■ WHAT YOU SHOULD DO:
Please reproduce the listing below word for word, keeping every line in its original order.

☆ ☆ ☆ ☆ ☆ ☆ ☆

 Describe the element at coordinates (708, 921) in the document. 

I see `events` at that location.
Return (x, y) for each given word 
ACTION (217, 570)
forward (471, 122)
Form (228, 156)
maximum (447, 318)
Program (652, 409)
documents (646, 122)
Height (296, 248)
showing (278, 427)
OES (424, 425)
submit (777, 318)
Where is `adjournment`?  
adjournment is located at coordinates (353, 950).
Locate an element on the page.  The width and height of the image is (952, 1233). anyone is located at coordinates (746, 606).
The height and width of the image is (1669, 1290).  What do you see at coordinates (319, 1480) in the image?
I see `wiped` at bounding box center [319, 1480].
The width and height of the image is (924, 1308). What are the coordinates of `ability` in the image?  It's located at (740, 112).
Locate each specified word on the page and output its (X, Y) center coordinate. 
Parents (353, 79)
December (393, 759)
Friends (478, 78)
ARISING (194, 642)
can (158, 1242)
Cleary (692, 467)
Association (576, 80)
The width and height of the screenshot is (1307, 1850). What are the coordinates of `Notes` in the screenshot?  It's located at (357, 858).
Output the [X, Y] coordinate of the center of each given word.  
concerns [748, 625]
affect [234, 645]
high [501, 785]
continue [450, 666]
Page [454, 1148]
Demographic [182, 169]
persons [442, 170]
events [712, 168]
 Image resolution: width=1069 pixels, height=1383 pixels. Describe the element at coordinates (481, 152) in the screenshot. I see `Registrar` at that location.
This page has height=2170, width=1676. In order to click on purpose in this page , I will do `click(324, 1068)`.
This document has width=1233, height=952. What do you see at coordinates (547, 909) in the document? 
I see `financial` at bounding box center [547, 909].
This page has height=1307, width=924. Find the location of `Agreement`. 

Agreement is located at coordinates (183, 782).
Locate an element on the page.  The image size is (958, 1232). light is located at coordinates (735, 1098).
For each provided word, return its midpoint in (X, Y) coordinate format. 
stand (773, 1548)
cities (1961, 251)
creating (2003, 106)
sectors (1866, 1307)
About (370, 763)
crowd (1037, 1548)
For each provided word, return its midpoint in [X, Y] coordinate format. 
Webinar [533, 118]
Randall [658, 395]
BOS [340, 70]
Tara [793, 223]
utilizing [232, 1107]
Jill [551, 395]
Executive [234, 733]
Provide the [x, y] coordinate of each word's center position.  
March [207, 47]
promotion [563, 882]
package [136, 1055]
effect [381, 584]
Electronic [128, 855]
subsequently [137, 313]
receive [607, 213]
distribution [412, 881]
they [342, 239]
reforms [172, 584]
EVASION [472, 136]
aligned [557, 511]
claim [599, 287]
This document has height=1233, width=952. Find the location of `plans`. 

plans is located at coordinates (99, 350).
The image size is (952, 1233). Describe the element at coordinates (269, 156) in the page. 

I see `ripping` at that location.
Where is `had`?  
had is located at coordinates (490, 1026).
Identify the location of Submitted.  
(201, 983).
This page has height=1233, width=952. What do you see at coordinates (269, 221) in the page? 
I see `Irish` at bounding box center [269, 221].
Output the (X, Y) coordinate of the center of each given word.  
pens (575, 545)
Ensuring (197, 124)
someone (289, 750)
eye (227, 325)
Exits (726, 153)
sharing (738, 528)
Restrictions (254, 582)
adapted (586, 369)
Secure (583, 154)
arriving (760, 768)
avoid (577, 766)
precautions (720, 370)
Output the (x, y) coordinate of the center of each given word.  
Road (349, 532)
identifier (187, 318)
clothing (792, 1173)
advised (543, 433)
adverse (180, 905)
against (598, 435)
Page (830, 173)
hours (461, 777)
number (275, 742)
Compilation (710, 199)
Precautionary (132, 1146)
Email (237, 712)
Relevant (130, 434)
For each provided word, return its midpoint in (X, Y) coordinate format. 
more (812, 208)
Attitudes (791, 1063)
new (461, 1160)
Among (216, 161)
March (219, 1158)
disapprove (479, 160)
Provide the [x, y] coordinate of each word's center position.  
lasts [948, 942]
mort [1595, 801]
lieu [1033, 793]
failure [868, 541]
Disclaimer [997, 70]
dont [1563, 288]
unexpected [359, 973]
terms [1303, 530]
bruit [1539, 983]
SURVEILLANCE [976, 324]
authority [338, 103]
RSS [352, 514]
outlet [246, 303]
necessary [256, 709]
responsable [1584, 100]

☆ ☆ ☆ ☆ ☆ ☆ ☆

■ ANSWER FOR THIS EXERCISE:
 Describe the element at coordinates (708, 921) in the document. 

I see `events` at that location.
Return (x, y) for each given word 
ACTION (217, 570)
forward (471, 122)
Form (228, 156)
maximum (447, 318)
Program (652, 409)
documents (646, 122)
Height (296, 248)
showing (278, 427)
OES (424, 425)
submit (777, 318)
Where is `adjournment`?  
adjournment is located at coordinates (353, 950).
Locate an element on the page.  The width and height of the image is (952, 1233). anyone is located at coordinates (746, 606).
The height and width of the image is (1669, 1290).  What do you see at coordinates (319, 1480) in the image?
I see `wiped` at bounding box center [319, 1480].
The width and height of the image is (924, 1308). What are the coordinates of `ability` in the image?  It's located at (740, 112).
Locate each specified word on the page and output its (X, Y) center coordinate. 
Parents (353, 79)
December (393, 759)
Friends (478, 78)
ARISING (194, 642)
can (158, 1242)
Cleary (692, 467)
Association (576, 80)
The width and height of the screenshot is (1307, 1850). What are the coordinates of `Notes` in the screenshot?  It's located at (357, 858).
Output the [X, Y] coordinate of the center of each given word.  
concerns [748, 625]
affect [234, 645]
high [501, 785]
continue [450, 666]
Page [454, 1148]
Demographic [182, 169]
persons [442, 170]
events [712, 168]
 Image resolution: width=1069 pixels, height=1383 pixels. Describe the element at coordinates (481, 152) in the screenshot. I see `Registrar` at that location.
This page has height=2170, width=1676. In order to click on purpose in this page , I will do `click(324, 1068)`.
This document has width=1233, height=952. What do you see at coordinates (547, 909) in the document? 
I see `financial` at bounding box center [547, 909].
This page has height=1307, width=924. Find the location of `Agreement`. 

Agreement is located at coordinates (183, 782).
Locate an element on the page.  The image size is (958, 1232). light is located at coordinates (735, 1098).
For each provided word, return its midpoint in (X, Y) coordinate format. 
stand (773, 1548)
cities (1961, 251)
creating (2003, 106)
sectors (1866, 1307)
About (370, 763)
crowd (1037, 1548)
For each provided word, return its midpoint in [X, Y] coordinate format. 
Webinar [533, 118]
Randall [658, 395]
BOS [340, 70]
Tara [793, 223]
utilizing [232, 1107]
Jill [551, 395]
Executive [234, 733]
Provide the [x, y] coordinate of each word's center position.  
March [207, 47]
promotion [563, 882]
package [136, 1055]
effect [381, 584]
Electronic [128, 855]
subsequently [137, 313]
receive [607, 213]
distribution [412, 881]
they [342, 239]
reforms [172, 584]
EVASION [472, 136]
aligned [557, 511]
claim [599, 287]
This document has height=1233, width=952. Find the location of `plans`. 

plans is located at coordinates (99, 350).
The image size is (952, 1233). Describe the element at coordinates (269, 156) in the page. 

I see `ripping` at that location.
Where is `had`?  
had is located at coordinates (490, 1026).
Identify the location of Submitted.  
(201, 983).
This page has height=1233, width=952. What do you see at coordinates (269, 221) in the page? 
I see `Irish` at bounding box center [269, 221].
Output the (X, Y) coordinate of the center of each given word.  
pens (575, 545)
Ensuring (197, 124)
someone (289, 750)
eye (227, 325)
Exits (726, 153)
sharing (738, 528)
Restrictions (254, 582)
adapted (586, 369)
Secure (583, 154)
arriving (760, 768)
avoid (577, 766)
precautions (720, 370)
Output the (x, y) coordinate of the center of each given word.  
Road (349, 532)
identifier (187, 318)
clothing (792, 1173)
advised (543, 433)
adverse (180, 905)
against (598, 435)
Page (830, 173)
hours (461, 777)
number (275, 742)
Compilation (710, 199)
Precautionary (132, 1146)
Email (237, 712)
Relevant (130, 434)
For each provided word, return its midpoint in (X, Y) coordinate format. 
more (812, 208)
Attitudes (791, 1063)
new (461, 1160)
Among (216, 161)
March (219, 1158)
disapprove (479, 160)
Provide the [x, y] coordinate of each word's center position.  
lasts [948, 942]
mort [1595, 801]
lieu [1033, 793]
failure [868, 541]
Disclaimer [997, 70]
dont [1563, 288]
unexpected [359, 973]
terms [1303, 530]
bruit [1539, 983]
SURVEILLANCE [976, 324]
authority [338, 103]
RSS [352, 514]
outlet [246, 303]
necessary [256, 709]
responsable [1584, 100]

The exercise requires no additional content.